Henry Jenkins, a professor of communication, journalism, cinematic arts and education at the University of Southern California, says that the Harry Potter Alliance (which he has studied) is not alone in developing messaging tools that can be adapted to any number of causes, rather than identifying campaigns and then developing strategies for them.

“In some ways, the flexibility of what the Harry Potter Alliance is doing is very useful,” he suggested. “It can form new kinds of alliances, it can again evolve over time as the cultural references change. We could compare that to Occupy, which has an equally incoherent frame but has a simple message that it’s translated into dozens of different languages that travel differently across the country. … [In politics right now], what we’re seeing very little of is things like Marxism, which has a very overarching frame that it pursues no matter what. Compared to that kind of grand narrative, very little contemporary politics reacts in that way. It’s tactical, it’s situational, it’s responding to conditions on the ground. ‘Black Lives Matter’ is a slogan that has a certain power and coherence, but at the moment it’s been very closely focused on local events.”

And while the Harry Potter Alliance may continue to figure out how to motivate its fans to get involved involved in activism, activist organizations are starting to adopt similar tactics and rhetoric. Superman, who is technically an undocumented immigrant, became a symbol in the push for the Dream Act in 2010. The Harry Potter Alliance may not yet be a major force in voter registration or legislation-based advocacy, but Jenkins suggests that they and similar groups have another role.

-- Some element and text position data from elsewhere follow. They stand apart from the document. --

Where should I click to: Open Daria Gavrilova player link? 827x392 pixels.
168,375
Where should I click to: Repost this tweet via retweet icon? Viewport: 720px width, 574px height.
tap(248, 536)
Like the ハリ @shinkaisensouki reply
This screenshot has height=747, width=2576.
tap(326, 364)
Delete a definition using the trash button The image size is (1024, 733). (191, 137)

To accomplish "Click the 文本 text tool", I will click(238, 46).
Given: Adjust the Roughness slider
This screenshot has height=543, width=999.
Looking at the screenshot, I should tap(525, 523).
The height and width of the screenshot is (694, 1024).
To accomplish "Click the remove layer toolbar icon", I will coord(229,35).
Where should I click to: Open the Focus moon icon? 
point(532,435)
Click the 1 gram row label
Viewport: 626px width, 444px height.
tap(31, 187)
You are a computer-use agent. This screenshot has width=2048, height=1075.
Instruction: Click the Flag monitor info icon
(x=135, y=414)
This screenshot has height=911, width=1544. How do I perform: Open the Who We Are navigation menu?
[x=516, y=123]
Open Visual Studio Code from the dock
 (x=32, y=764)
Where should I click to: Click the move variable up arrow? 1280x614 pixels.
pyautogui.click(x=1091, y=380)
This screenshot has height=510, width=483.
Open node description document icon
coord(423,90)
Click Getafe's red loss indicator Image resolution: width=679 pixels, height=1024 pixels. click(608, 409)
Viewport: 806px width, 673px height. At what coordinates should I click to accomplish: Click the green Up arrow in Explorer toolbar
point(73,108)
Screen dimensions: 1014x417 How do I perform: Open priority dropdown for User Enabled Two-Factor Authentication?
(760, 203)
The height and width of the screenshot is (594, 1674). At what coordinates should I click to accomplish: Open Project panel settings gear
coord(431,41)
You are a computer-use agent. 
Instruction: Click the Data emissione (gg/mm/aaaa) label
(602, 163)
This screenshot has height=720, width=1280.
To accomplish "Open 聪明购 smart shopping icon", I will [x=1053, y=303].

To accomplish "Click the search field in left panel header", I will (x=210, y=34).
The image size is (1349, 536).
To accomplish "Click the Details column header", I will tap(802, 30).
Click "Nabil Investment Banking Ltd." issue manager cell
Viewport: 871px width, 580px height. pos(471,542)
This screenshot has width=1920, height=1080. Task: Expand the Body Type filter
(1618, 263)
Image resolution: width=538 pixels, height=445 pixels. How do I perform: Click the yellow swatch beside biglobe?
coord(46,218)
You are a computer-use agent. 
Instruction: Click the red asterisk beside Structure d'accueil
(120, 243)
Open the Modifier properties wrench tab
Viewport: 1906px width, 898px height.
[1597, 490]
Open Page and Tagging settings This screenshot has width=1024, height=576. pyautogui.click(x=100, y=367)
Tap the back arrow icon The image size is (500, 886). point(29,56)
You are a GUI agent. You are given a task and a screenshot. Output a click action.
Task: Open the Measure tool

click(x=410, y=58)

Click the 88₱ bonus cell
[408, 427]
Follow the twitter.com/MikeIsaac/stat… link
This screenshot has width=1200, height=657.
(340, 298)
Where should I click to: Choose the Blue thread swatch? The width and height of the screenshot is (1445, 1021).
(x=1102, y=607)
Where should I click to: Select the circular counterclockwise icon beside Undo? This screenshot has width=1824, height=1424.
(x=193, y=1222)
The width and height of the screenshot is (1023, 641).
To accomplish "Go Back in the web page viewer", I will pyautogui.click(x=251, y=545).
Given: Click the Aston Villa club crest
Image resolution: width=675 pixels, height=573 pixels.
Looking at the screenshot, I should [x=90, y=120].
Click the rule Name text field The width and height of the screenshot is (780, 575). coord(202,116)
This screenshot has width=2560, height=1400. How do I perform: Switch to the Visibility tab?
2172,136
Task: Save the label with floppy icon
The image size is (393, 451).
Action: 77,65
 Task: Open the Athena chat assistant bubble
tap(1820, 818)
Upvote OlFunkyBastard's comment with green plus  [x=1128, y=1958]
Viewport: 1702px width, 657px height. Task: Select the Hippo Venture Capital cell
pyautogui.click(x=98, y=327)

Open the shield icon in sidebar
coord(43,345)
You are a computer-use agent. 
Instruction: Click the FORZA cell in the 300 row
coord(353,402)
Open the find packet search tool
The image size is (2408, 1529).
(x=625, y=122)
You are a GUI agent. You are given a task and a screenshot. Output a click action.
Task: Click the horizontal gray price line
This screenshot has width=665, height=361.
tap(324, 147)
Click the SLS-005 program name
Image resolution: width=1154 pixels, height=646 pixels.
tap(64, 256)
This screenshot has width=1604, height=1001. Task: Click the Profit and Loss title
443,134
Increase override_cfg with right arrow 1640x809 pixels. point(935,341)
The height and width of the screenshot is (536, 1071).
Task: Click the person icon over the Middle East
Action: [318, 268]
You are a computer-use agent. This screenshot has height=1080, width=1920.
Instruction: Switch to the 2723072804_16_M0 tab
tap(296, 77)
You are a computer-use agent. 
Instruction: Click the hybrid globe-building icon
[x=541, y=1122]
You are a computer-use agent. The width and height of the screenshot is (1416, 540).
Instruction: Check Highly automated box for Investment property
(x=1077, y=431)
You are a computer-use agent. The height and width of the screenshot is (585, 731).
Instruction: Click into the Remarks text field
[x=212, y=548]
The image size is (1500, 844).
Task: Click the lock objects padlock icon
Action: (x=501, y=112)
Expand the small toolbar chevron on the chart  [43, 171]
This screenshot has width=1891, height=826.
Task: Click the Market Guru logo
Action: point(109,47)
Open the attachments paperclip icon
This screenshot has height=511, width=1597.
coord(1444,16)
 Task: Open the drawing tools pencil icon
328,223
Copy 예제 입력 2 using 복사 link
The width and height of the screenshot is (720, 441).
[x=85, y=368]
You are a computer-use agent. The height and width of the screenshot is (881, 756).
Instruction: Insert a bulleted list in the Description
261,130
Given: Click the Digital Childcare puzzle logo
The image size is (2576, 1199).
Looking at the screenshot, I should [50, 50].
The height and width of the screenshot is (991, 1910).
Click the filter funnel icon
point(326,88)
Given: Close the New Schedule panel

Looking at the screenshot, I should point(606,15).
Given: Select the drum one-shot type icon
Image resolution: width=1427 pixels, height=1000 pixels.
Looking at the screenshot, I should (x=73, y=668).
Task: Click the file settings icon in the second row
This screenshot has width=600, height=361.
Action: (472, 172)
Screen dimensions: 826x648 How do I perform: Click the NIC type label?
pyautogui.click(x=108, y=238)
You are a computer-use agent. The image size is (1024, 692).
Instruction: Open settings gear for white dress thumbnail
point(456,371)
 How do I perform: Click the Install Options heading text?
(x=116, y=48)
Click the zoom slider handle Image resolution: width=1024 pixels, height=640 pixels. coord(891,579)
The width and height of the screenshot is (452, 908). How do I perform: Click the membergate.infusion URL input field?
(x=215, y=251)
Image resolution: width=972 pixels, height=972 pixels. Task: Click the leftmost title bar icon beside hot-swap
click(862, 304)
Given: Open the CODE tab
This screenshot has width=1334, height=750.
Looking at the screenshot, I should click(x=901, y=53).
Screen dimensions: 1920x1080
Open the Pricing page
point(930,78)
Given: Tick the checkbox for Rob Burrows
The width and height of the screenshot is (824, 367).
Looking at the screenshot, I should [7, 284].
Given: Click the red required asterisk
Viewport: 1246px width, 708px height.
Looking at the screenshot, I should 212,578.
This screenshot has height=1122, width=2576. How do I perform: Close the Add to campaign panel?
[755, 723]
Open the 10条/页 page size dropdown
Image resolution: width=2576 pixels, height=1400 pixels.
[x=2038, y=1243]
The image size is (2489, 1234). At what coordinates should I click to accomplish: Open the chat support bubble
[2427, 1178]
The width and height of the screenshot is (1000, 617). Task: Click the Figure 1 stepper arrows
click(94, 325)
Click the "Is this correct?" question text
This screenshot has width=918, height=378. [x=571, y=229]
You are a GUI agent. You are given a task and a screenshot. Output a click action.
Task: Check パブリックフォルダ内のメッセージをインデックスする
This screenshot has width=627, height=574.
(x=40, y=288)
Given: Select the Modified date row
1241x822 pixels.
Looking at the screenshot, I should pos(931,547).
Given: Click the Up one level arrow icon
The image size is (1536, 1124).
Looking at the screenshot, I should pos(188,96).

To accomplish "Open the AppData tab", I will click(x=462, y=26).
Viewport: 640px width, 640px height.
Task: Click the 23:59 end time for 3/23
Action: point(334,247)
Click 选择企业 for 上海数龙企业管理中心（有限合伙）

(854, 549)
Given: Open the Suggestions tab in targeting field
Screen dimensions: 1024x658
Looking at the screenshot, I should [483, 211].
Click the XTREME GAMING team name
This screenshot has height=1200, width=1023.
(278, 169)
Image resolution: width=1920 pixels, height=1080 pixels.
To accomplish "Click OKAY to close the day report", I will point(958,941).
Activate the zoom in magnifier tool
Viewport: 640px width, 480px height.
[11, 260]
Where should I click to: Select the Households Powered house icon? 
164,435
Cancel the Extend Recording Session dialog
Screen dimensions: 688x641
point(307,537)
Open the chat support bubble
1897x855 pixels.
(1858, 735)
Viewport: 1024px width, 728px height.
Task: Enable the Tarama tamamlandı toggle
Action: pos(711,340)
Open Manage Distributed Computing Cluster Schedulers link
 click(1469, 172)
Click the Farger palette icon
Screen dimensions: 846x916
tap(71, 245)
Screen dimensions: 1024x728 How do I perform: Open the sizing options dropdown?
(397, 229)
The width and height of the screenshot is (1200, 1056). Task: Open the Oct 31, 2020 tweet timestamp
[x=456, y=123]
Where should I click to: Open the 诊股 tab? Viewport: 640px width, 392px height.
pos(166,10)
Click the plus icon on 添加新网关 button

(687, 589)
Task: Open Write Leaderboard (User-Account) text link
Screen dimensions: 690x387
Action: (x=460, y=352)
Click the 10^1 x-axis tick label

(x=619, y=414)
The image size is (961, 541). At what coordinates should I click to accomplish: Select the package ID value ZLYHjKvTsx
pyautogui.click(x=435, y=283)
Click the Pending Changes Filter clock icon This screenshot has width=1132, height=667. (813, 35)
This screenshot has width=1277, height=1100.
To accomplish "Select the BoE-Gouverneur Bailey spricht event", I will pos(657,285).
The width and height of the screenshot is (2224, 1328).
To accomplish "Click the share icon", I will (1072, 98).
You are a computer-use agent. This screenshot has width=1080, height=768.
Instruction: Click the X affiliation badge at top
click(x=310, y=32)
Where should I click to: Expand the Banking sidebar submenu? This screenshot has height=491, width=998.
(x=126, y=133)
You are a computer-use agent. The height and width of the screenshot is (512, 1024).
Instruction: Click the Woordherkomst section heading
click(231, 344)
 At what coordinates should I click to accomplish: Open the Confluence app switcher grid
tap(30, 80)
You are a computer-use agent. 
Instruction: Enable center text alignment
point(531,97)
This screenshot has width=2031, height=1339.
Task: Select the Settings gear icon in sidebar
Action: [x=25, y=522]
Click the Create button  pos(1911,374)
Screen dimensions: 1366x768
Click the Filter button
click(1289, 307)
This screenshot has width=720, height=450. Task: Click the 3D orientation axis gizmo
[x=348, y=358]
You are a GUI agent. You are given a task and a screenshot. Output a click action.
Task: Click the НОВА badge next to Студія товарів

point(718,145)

“The idea of civic imagination is, before we can change the world, we have to imagine what a better world would look like, we have to imagine ourselves as political agents,” Jenkins argued. “I would say is what the Harry Potter Alliance does very well is foster the cultural imagination.”

The alliance also serves as a kind of force magnifier for Rowling herself. She is politically active, donating to the fight against Scottish independence and slapping back against media mogul Rupert Murdoch on Twitter over his suggestion that Muslims take collective responsibility for the murder of Charlie Hebdo staff and Paris police officers. If, as Slack suggested, the Harry Potter Alliance views Rowling as its Albus Dumbledore, the headmaster of Hogwarts, a figure who provides them with principles but leaves them to act for themselves, the alliance gives her a constituency that many wealthy figures lack, making her a movement leader without the day-to-day responsibility foisted on most people in that position.

“I can confirm that J.K. Rowling is delighted that Warner Bros. and Universal are taking positive steps to source only certified cocoa for Harry Potter chocolate,” Rowling’s publicist, Mark Hutchinson, wrote in an e-mail to me.

Walk Free and the Harry Potter Alliance both have to figure out what’s next. For Walk Free, it’s designing and propagating a new certification for slavery-free supply chains. Slack hopes to use Warner Bros.’ decision to pressure other chocolate chains, such as Hershey and Nestle, and mobilize fans of other franchises. But just as Dumbledore’s victory went beyond defeating Voldemort to educating the students who would do that work and then go on to make the wizarding world a better place, the cocoa campaign proves that the impact of Rowling’s novels isn’t limited to the pleasure it gives readers, or to a win in a single campaign for more ethical chocolate.